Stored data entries
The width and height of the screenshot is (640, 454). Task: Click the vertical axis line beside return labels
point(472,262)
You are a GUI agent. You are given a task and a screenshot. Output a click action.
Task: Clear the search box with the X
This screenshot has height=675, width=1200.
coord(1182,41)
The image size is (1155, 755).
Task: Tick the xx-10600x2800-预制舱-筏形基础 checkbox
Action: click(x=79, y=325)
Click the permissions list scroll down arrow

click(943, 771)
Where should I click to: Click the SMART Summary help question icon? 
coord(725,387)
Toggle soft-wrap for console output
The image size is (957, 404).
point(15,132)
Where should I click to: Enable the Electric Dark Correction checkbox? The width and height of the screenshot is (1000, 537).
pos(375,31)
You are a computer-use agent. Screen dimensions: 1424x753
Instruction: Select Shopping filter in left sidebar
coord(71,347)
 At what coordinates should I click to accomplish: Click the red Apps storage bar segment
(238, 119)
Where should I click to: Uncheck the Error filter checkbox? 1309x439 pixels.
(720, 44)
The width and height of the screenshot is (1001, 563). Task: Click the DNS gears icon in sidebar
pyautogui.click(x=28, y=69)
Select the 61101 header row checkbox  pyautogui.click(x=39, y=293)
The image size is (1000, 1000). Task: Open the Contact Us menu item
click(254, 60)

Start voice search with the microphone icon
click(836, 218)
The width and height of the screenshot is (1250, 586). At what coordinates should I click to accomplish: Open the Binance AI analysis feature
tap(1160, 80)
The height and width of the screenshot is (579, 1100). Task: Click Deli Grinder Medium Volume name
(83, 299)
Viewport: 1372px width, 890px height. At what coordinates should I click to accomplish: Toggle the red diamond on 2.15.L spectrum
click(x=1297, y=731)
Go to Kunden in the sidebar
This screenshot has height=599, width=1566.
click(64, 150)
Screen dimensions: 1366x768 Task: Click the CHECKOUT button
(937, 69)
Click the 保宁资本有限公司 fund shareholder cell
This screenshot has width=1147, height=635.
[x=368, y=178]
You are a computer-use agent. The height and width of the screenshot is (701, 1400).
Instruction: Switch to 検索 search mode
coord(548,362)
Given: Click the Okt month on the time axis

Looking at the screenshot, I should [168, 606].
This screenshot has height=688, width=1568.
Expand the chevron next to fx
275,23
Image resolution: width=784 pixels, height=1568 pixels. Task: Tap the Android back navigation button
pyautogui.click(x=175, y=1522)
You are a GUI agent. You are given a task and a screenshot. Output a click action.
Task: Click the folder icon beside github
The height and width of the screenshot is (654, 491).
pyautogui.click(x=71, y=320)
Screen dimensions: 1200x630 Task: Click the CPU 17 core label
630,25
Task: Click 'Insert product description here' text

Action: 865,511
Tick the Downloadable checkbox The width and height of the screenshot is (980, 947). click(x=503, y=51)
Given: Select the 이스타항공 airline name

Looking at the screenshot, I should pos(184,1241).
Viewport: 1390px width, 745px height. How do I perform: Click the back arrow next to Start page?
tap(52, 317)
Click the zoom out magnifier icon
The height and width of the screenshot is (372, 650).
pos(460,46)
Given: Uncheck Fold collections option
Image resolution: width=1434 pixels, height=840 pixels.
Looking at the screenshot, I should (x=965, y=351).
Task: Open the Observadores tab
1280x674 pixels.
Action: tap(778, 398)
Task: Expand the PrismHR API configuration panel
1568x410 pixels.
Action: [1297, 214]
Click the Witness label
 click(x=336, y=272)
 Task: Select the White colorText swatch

> _Description of the task_:
Find all lines in the records that hold the word "agent". Copy them.

> _The answer_:
You are a GUI agent. You are given a task and a screenshot. Output a click action.
You are a computer-use agent. Screen dimensions: 1424x753
You are a computer-use agent. The height and width of the screenshot is (701, 1400).
You are a GUI agent. You are given a task and a screenshot. Output a click action.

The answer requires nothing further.